• What to produce:
Once you find the line with "You are a computer-use agent. Image" in the listing below, please repeat it and every later line exactly, through the last one, without pictures.

### Source data ###

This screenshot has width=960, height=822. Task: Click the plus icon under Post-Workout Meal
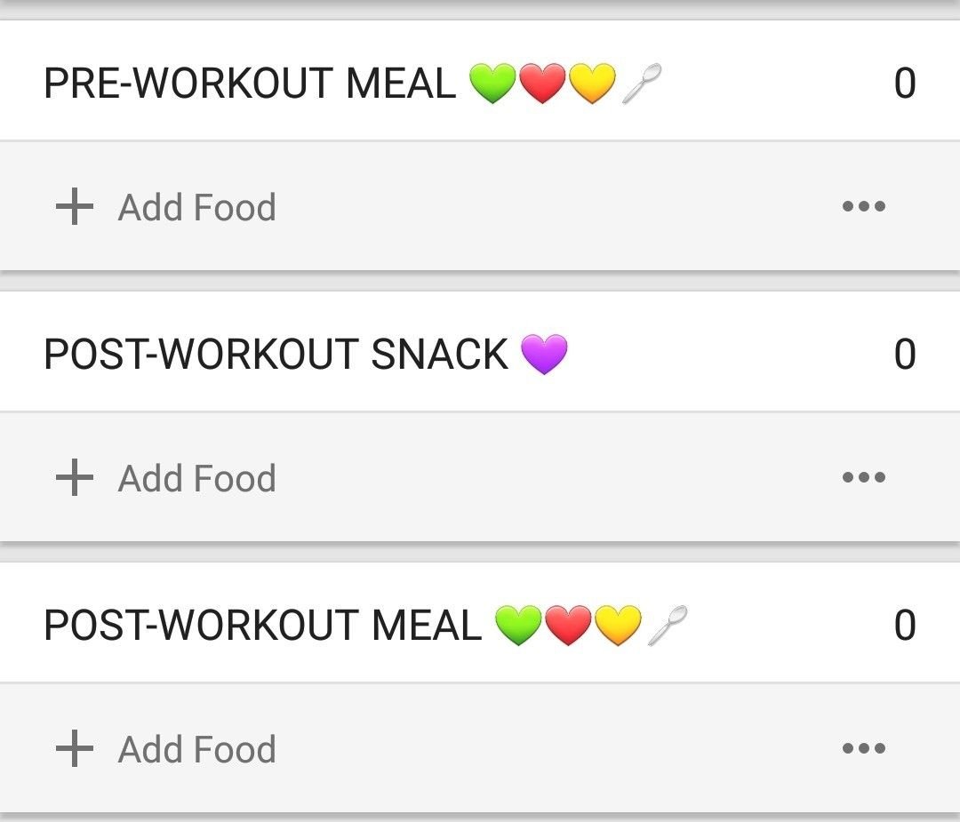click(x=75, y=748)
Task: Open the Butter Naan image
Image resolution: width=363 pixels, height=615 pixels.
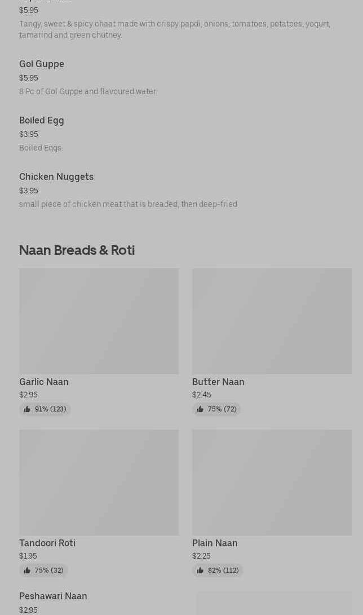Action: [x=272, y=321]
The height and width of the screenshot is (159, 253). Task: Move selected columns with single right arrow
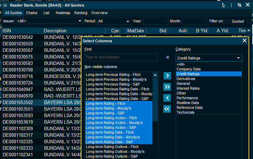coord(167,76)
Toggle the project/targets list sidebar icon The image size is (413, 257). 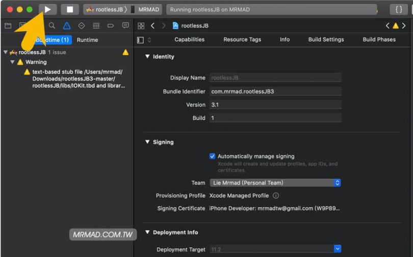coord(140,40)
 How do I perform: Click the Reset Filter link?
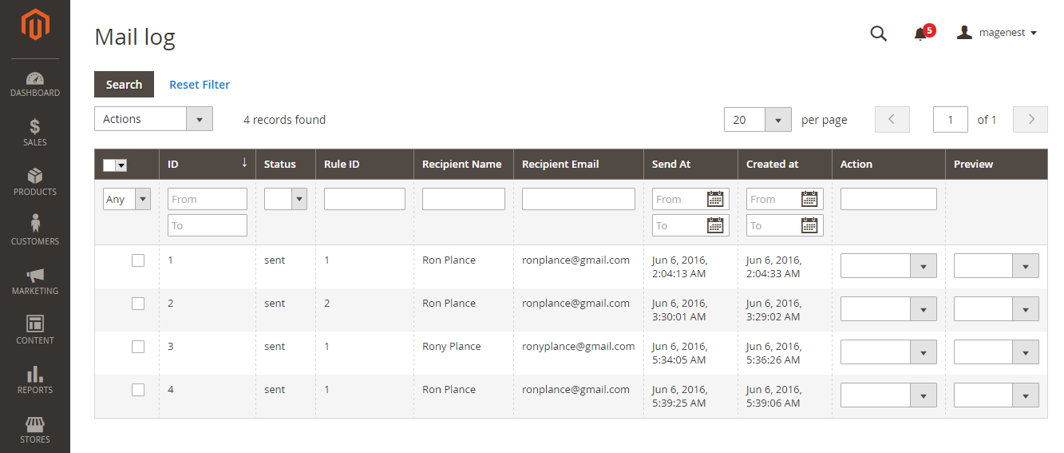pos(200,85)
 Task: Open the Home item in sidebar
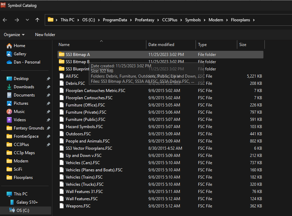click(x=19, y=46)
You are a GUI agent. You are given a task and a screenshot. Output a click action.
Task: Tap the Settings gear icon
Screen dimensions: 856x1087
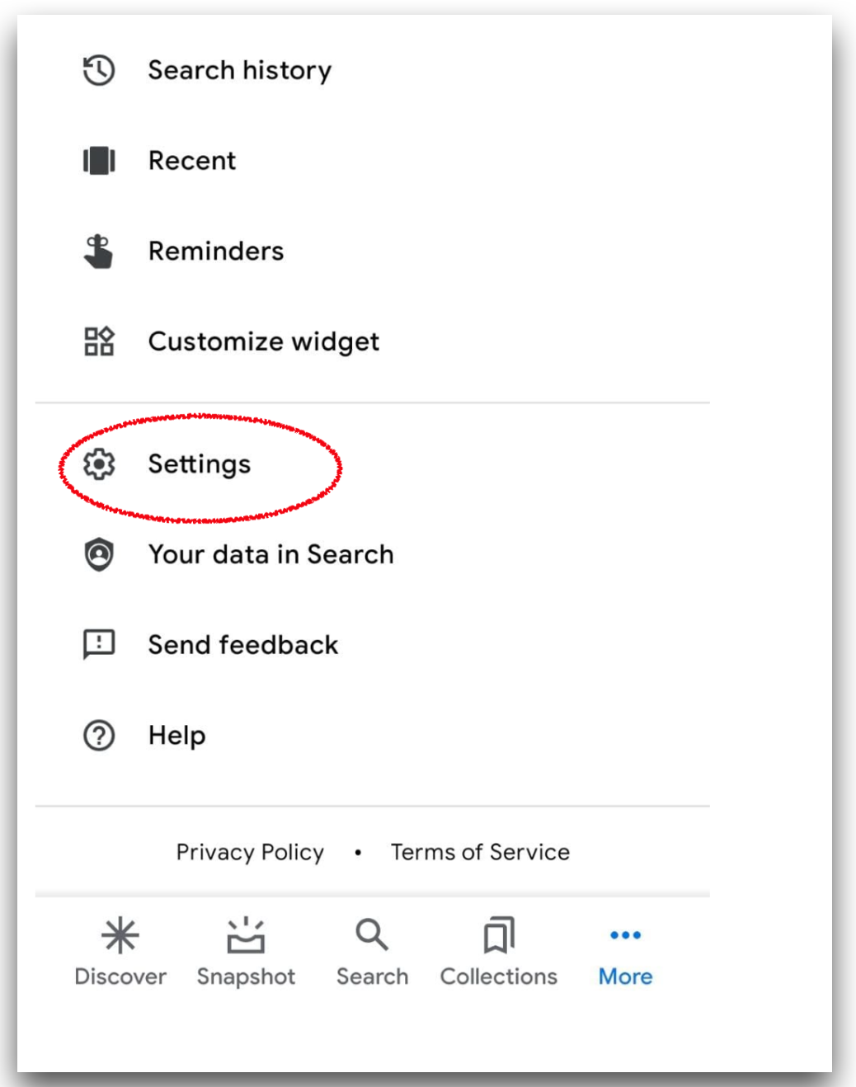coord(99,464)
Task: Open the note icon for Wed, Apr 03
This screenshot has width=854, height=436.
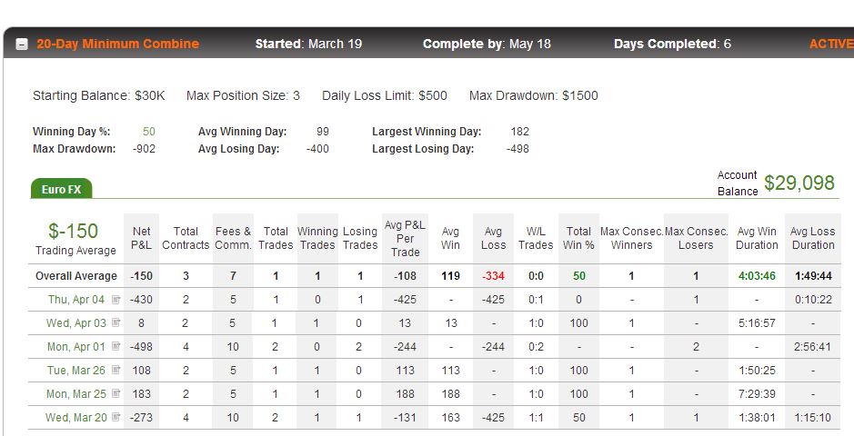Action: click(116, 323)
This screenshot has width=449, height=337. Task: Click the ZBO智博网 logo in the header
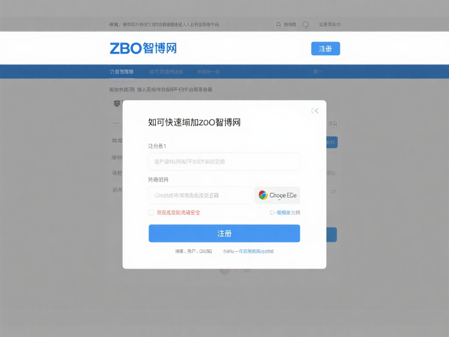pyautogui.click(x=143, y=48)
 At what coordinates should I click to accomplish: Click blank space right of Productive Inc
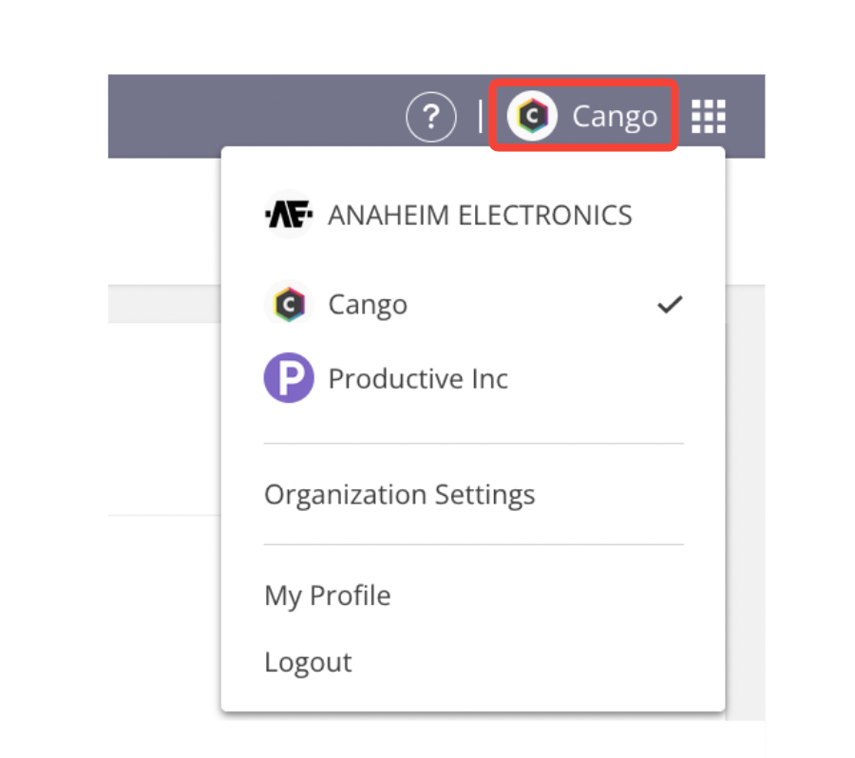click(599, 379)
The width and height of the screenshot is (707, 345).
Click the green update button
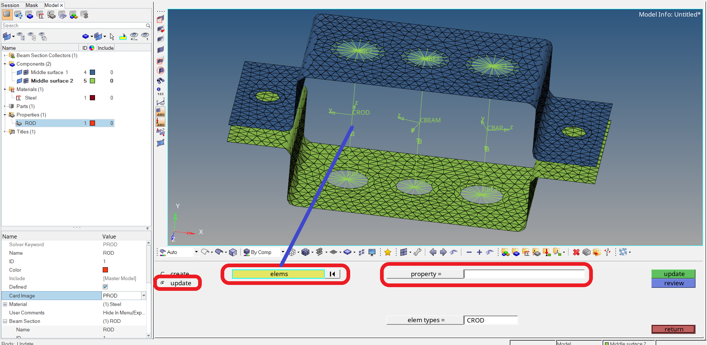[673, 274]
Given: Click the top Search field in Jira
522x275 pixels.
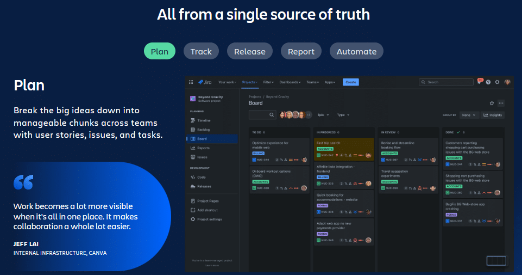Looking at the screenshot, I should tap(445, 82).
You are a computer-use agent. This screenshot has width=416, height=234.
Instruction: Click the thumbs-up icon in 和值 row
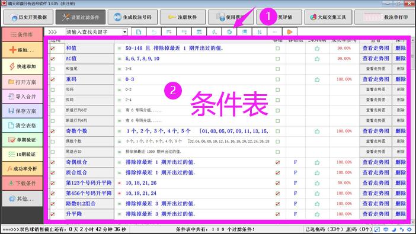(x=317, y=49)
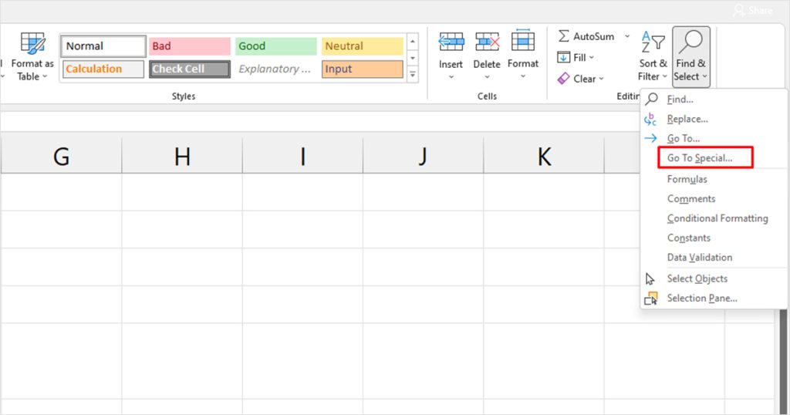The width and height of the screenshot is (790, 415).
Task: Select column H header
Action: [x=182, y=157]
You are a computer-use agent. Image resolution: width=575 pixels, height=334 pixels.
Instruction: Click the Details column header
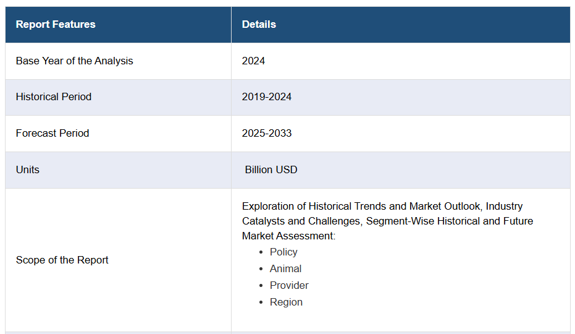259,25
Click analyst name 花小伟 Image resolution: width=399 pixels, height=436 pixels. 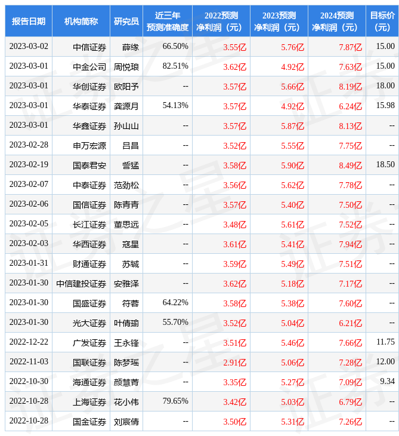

###

• Exercise result:
You are a computer-use agent. Image resolution: width=575 pixels, height=334 pixels.
Instruction: Click the Details column header
259,25
Click analyst name 花小伟 Image resolution: width=399 pixels, height=436 pixels. 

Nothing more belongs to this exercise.